“First question,” I asserted. “How hungry are you?”
“Famished,” Bandersnatch replied dramatically, with a smile.
“Interested in taking dinner upstairs to the roof?”
“It’s kind of cold,” Bandersnatch replied hesitantly.
“No worries, I’m flexible. Let’s eat in here. I’ve attempted to make Thai coconut milk soup and it turned out okay, so that’s what we’ll eat. Please, don’t judge my cooking skills.”
This was actually the most nerve-wracking part of the night for me. I’m not a great cook; somehow I over or underuse spices to a degree that could ruin a meal. In the case of this night, I had severely overused ginger, and poor Bandersnatch had the unfortunate opportunity to taste my cooking shortcomings first-hand. Nevertheless, he managed to smile after gulping down a mound of ginger at the end of his soup. I reddened at the embarrassment of the situation, but I appreciated his good nature.

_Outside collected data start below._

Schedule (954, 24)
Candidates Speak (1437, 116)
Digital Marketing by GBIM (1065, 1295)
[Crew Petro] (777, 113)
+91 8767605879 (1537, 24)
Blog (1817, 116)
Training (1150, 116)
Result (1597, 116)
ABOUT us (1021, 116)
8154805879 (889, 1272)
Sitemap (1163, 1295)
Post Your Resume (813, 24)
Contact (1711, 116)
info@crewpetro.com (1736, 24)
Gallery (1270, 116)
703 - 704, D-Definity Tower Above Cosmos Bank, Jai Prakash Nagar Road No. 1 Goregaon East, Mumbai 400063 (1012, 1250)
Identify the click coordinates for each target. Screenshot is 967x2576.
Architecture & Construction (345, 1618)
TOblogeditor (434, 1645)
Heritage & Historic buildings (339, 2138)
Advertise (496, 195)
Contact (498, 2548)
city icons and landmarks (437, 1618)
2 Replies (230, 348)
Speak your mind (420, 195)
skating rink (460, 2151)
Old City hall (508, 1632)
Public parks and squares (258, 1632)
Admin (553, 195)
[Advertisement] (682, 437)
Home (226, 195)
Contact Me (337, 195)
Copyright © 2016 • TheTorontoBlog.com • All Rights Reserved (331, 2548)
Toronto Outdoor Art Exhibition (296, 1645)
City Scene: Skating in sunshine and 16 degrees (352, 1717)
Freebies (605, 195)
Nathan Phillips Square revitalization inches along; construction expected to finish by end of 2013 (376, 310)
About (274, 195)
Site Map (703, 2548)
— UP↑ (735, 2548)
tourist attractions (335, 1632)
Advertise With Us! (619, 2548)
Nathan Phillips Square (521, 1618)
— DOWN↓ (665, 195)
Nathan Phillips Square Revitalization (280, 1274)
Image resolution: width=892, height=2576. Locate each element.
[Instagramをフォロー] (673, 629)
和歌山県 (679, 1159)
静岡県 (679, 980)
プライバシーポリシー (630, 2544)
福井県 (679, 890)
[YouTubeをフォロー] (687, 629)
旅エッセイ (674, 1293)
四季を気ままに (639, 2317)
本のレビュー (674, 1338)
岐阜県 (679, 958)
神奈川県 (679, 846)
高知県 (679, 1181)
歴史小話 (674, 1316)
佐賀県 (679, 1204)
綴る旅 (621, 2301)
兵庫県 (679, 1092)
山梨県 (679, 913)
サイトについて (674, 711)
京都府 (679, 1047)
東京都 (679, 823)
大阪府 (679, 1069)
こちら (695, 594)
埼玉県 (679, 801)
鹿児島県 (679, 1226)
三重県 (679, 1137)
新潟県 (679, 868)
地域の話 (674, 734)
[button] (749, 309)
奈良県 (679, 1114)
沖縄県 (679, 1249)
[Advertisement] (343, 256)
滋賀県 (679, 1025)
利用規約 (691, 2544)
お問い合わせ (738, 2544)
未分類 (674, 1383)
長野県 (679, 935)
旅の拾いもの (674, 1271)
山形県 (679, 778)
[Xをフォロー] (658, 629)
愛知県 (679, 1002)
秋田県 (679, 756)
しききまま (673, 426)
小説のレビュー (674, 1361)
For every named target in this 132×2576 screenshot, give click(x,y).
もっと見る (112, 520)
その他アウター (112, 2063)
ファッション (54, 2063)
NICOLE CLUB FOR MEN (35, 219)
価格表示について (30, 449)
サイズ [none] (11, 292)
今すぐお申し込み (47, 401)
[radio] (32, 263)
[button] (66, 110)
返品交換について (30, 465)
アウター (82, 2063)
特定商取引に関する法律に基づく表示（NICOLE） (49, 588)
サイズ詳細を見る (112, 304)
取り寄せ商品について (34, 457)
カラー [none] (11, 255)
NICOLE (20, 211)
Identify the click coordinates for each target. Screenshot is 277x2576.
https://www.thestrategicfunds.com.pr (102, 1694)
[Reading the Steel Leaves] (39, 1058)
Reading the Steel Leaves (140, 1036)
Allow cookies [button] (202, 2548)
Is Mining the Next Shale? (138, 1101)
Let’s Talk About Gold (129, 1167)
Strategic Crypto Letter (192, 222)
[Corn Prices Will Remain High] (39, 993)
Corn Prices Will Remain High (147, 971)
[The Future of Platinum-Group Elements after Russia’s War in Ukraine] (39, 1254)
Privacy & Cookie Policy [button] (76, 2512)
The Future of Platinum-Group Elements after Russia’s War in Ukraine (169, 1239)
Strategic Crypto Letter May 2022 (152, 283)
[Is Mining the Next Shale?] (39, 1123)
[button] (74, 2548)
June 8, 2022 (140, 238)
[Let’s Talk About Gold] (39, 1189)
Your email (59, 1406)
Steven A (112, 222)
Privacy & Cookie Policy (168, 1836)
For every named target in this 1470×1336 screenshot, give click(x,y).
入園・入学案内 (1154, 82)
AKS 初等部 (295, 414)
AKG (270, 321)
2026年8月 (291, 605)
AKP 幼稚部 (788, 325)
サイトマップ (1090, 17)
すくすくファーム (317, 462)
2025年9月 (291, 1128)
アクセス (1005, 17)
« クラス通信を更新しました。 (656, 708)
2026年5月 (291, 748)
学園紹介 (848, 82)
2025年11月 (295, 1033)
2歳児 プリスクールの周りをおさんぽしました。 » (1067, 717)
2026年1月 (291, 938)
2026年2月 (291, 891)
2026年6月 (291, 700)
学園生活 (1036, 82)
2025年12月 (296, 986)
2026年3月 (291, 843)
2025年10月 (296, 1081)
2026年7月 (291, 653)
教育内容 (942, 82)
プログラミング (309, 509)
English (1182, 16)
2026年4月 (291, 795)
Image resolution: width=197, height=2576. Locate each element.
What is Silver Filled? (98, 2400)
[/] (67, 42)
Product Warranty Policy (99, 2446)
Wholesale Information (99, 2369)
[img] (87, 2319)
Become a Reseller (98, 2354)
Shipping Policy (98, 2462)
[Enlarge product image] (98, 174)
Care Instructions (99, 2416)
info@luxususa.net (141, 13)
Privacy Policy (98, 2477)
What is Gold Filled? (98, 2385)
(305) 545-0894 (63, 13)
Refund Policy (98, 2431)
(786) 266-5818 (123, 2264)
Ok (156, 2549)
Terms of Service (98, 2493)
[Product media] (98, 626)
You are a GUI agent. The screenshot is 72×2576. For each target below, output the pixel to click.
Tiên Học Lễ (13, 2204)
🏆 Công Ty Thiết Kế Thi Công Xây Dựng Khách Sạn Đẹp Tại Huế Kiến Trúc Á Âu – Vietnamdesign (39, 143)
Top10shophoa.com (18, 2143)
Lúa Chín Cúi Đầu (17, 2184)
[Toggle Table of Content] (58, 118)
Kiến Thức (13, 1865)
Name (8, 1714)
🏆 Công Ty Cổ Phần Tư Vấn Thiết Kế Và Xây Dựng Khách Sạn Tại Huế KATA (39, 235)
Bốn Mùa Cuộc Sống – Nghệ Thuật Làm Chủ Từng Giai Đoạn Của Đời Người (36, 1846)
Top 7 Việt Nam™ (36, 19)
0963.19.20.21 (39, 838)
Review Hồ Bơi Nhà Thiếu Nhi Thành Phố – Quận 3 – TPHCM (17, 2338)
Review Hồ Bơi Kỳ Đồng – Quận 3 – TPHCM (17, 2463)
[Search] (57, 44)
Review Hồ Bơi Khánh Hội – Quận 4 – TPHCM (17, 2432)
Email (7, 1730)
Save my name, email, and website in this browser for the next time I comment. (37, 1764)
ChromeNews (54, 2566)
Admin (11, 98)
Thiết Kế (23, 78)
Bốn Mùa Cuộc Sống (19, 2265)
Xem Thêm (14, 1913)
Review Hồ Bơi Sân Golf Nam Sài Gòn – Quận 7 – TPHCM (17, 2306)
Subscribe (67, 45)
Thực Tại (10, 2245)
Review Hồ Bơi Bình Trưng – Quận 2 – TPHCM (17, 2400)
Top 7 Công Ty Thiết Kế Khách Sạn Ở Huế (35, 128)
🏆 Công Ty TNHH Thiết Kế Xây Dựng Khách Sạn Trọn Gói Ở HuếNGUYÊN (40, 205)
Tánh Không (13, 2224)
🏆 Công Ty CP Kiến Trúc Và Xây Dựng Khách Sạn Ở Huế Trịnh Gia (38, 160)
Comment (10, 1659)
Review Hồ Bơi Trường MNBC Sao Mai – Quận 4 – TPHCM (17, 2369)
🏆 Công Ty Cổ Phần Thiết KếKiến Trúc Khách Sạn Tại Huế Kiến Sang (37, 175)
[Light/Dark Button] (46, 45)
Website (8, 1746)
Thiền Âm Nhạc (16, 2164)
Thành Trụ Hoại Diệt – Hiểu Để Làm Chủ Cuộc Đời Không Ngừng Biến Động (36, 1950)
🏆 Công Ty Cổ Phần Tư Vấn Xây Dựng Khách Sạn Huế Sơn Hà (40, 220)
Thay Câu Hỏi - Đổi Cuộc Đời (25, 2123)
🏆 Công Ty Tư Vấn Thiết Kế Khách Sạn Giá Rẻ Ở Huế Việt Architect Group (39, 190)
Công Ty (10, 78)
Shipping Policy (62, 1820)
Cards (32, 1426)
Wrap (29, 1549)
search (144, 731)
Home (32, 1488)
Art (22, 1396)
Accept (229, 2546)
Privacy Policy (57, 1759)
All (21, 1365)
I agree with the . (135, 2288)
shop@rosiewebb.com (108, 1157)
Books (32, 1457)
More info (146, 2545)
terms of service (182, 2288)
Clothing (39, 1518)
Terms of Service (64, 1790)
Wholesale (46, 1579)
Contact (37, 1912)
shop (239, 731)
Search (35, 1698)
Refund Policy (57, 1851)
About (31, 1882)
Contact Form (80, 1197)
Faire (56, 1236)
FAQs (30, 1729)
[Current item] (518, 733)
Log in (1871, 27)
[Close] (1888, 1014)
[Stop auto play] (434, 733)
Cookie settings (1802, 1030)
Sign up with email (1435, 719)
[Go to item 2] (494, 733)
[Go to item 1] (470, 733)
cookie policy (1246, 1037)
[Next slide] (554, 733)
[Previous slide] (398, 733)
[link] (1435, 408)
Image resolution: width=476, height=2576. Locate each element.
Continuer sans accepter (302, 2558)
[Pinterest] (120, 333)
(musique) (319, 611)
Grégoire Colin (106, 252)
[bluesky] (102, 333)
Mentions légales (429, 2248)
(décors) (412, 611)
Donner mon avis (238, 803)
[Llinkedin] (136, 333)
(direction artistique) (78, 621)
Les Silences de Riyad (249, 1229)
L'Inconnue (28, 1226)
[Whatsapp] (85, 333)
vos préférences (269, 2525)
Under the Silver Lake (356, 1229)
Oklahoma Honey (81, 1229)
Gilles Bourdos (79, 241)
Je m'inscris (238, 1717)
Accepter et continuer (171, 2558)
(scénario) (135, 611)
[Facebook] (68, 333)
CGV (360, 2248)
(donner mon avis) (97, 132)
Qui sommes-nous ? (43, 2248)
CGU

Was the night ruined by the lump of ginger? Y/N
Let’s find out!
“Alright, that’s the first narrative. The second step is to choose whether or not you would like to go out or stay in tonight,” I announced.
“Hmm…let’s go out.”
I looked at him inquisitively. I didn’t peg him as a going out kind of guy, if the option to stay in and hang out was on the table.
“Let’s go, then!” I replied enthusiastically. “I’m taking you to this place that sounded great when I looked it up. Let me just check on the address before we step out.”
I scrolled through Google to find the listing for Noir Lounge. One of the photos caught my eye as I was scrolling through again — I had been to this place before. I’d originally chosen it for this night because the Yelp page had mentioned old movies playing on the walls and a vintage feel. That wasn’t at all how I remembered it when I was there a few months ago. It was less than ideal — definitely not charming enough for my “choose your own adventure” date.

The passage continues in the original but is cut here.